EXCERPT TO READ:

⁂

Massimo Vitali, solo exhibition in London.
- Author Alessia Miniaci
- Published November 23, 2011
- Word count 504
A striking new collection of Massimo Vitali’s photographs will be unveiled at Brancolini Grimaldi on 18 November in the artist’s first UK solo exhibition since 1997. Vitali will present at the art gallery new images taken on his extensive travels around Italy, Spain and Greece this summer, alongside works from the last two years previously unseen in the UK. Vitali has become one of the most celebrated contemporary photographers in Europe today, renowned for his large colour prints depicting the crowded beaches and shorelines of the Mediterranean Sea. However, this new series relocates Vitali’s crowds from the urban beach to an unscathed natural landscape reminiscent of romantic nineteenth century landscape painting.
In this new body of work, that we will see at the Isabella Brancolini and Camilla Grimaldi art gallery, Vitali explore backgrounds that celebrate stark, natural beauty. Waterfalls, caves, quarries and monumental sedimentary rock
faces are the new settings. His signature swarms of sun worshippers and socialites continue to occupy the foreground of these epic sweeps, but their backdrops are no longer an encroaching threat, they are a confidently vast and theatrically beautiful comfort.
Vitali’s photographs are generally seen as hedonistic - celebratory of sun, sea and sand – but, once scrutinized, offer a vivid and unsettling critique of society. His candid shots are often realized in a bleached-out, almost clinical hue which seems to magnify the camera’s reach and expose a playful throng of tourists as a claustrophobic horde. Urban buildings and man-made structures skirt the periphery of these small snatches of paradise; the urban often consuming the rural, the man-
made turning against man.

⁂

[Stored data]
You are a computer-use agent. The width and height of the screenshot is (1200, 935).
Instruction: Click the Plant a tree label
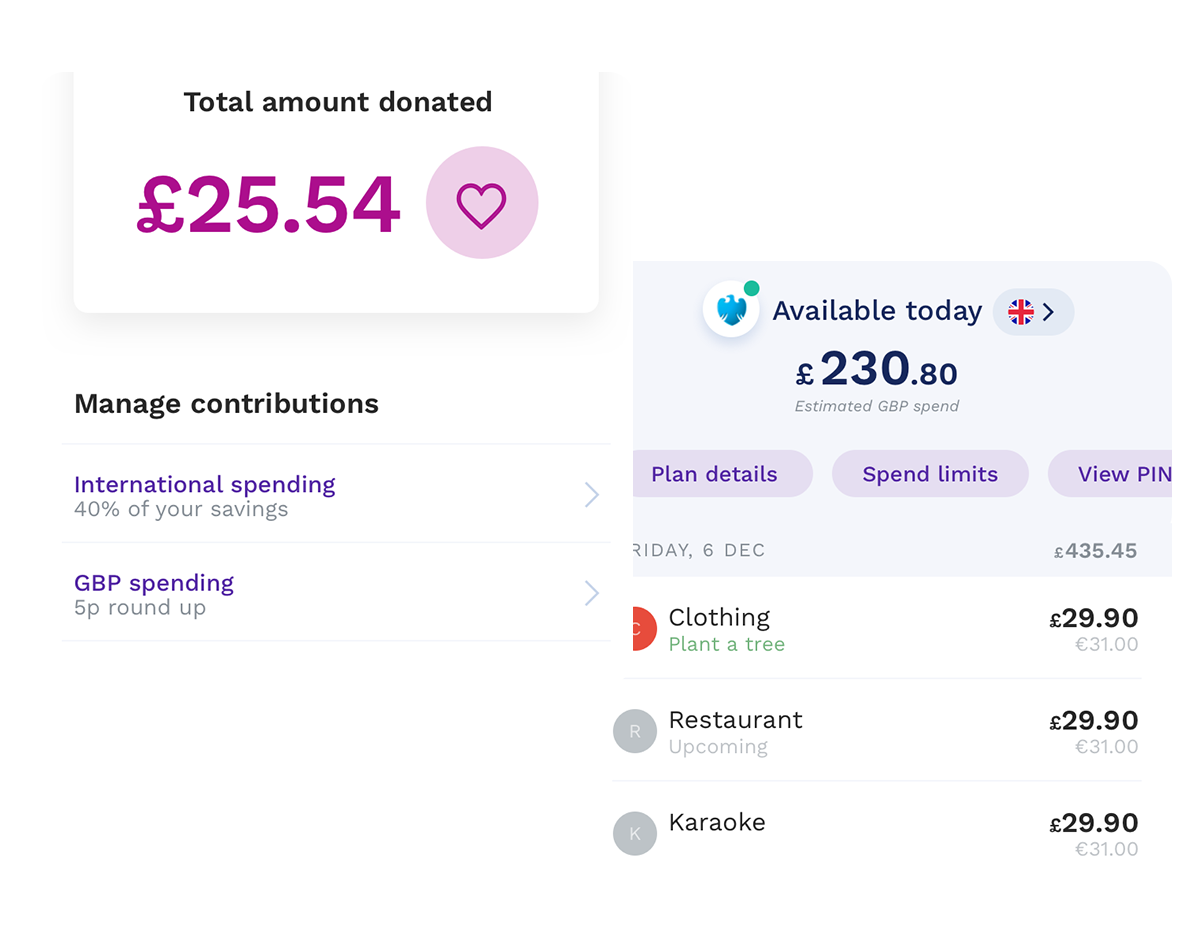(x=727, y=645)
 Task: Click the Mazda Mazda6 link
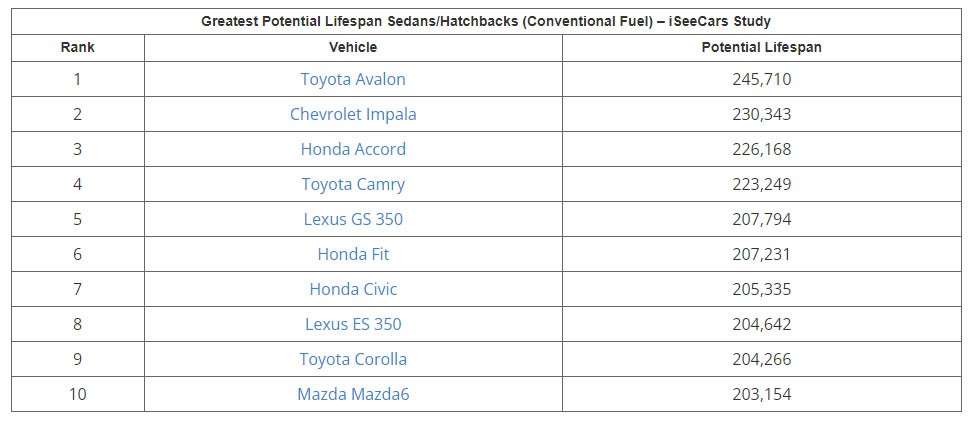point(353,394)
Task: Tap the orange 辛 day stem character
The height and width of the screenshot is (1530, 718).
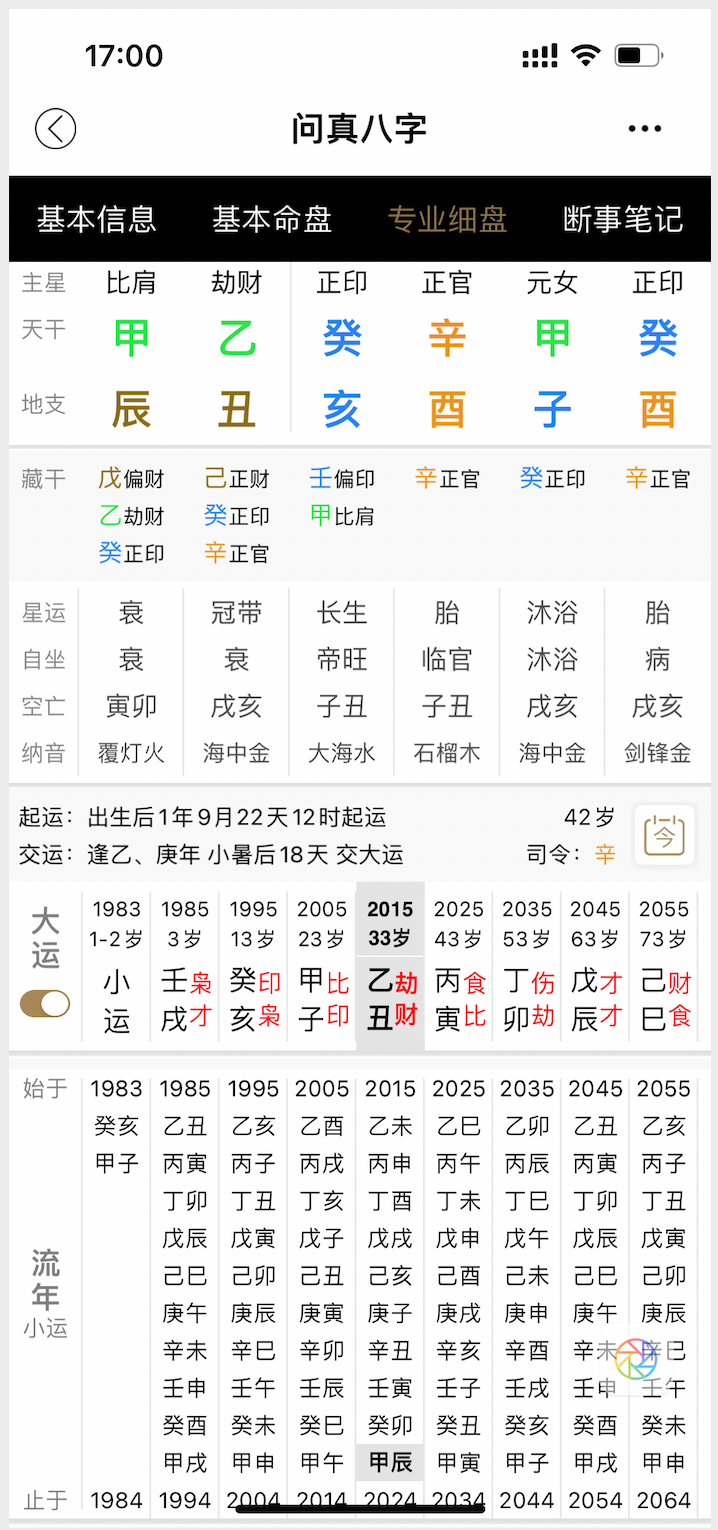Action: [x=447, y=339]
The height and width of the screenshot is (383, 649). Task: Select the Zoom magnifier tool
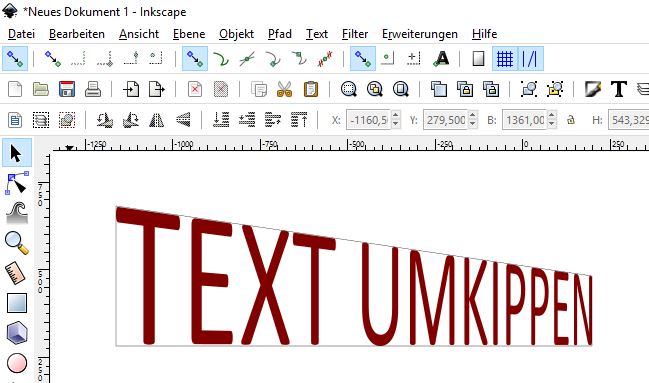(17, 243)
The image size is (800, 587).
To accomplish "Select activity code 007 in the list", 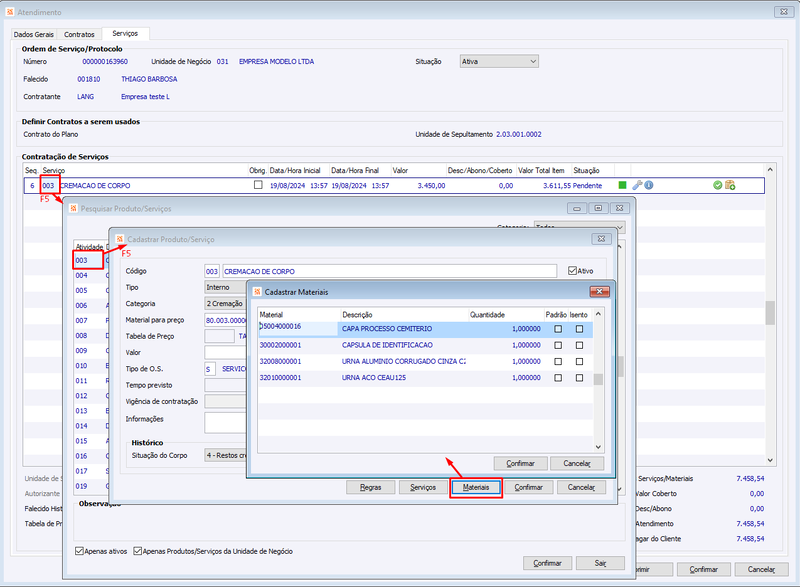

⁂

EXERCISES TO COMPLETE:
[a] According to the article on Massimo Vitali's London show, in what year did he last have a solo exhibition in the UK?
[b] Extend the article on Massimo Vitali's London show with a few more paragraphs, starting after its final sentence.

ANSWERS GIVEN:
[a] 1997

[b]
By placing human activity against visibly ancient backdrops, Vitali is suggesting two different time dimensions: that of the earth and all its history (one that can eclipse the presence of humanity); and that of humanity (temporal, fleeting, and yet capable of colossal impact upon the environment it occupies). Paul Wombell , exhibition curator at the Brancolini Grimaldi art gallery, explains "it is widely accepted that we have entered a new geological age, the Anthropocene. This age is defined by human impact on the earth, such as the effects of farming and agriculture, the industrial revolution and, more recently, greenhouse gas emissions. This emphasizes the transitory nature of life, quietly suggesting that, in time, all humans will eventually become strata within the rock formations they are pictured with.
We may well be watching the new age of Anthropocene taking shape in Vitali’s photographs".
Vitali was born in Como, Italy, in 1944. He worked as a photojournalist in the early sixties and enjoyed a career in cinematography for television and cinema in the 1980s. After working with large format photography in 1993, Vitali commenced his series of Italian beach panoramas in 1995,
coinciding with a period of dramatic political change in Italy. Since then he had major solo exhibitions around the world and his prints are included in various major international collections.
Massimo Vitali currently lives and works in Lucca, Italy, and in Berlin, Germany.